You’re too hard on yourself. You did fine. One thing you could have done differently though is to start out the discussion of euthanasia by setting forth definitions. You say that you disagree with the other guy [Robert Wright] about what the typical case of euthanasia is, but that may be because you would consider cutting off food and water to someone in a vegetative state as euthanasia while he is thinking more of an assisted-suicide case–and you are quite right, of course, that the former happens a lot more often than the latter.
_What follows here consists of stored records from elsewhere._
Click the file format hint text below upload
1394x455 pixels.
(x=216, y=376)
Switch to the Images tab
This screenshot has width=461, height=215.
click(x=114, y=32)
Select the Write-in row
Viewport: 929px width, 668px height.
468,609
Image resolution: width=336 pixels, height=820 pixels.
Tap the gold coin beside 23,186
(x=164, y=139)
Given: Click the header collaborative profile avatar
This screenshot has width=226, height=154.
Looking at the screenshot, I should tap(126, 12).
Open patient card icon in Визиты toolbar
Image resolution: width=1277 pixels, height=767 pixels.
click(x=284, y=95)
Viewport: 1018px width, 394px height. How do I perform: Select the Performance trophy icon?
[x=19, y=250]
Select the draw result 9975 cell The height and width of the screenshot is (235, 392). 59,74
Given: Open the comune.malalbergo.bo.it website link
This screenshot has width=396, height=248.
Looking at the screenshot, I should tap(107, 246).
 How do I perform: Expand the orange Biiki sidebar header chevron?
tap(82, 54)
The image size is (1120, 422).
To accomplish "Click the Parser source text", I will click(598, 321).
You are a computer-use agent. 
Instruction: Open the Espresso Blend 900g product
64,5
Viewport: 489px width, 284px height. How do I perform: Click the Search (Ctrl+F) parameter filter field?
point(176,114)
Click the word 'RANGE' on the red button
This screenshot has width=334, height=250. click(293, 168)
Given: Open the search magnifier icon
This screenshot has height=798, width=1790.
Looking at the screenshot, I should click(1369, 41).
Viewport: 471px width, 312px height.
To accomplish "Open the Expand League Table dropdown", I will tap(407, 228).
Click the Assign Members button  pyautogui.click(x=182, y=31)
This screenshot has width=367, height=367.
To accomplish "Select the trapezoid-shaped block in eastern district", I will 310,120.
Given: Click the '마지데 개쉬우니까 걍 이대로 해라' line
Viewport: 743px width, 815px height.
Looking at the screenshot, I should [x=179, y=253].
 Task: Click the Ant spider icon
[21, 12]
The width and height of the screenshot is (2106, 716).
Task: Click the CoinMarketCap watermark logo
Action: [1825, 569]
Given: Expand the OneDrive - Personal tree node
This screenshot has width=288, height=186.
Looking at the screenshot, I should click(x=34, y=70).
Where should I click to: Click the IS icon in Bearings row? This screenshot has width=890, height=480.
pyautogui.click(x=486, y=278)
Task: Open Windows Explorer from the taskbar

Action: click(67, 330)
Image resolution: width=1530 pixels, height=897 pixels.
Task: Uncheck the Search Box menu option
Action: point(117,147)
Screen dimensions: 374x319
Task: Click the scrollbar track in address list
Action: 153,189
I’ve been reading the comments on the bloggingheads site. I don’t know if you do. [Sometimes. It's a vice.--RP.] The folks who want to argue with you, as opposed to complaining about your religion, are noting that the reprogramming of a cell to produce embryonic stem cells is “no more natural” than IVF, and so you have no grounds for opposing one and not the other. Wow.
Anyway, loved the book, keep up the great work.
Thanks; you might be right about the euthanasia point. Unless there’s something more to it than this reader is explaining, that would be a weird argument–nothing in my position on embryo-destructive research turns on what’s “natural” or “unnatural.” The point would be that stem-cell research on embryos taken from fertility clinics involves destroying those embryos, whereas the reprogramming does not involve the destruction of any embryos. I don’t think that’s so hard to grasp.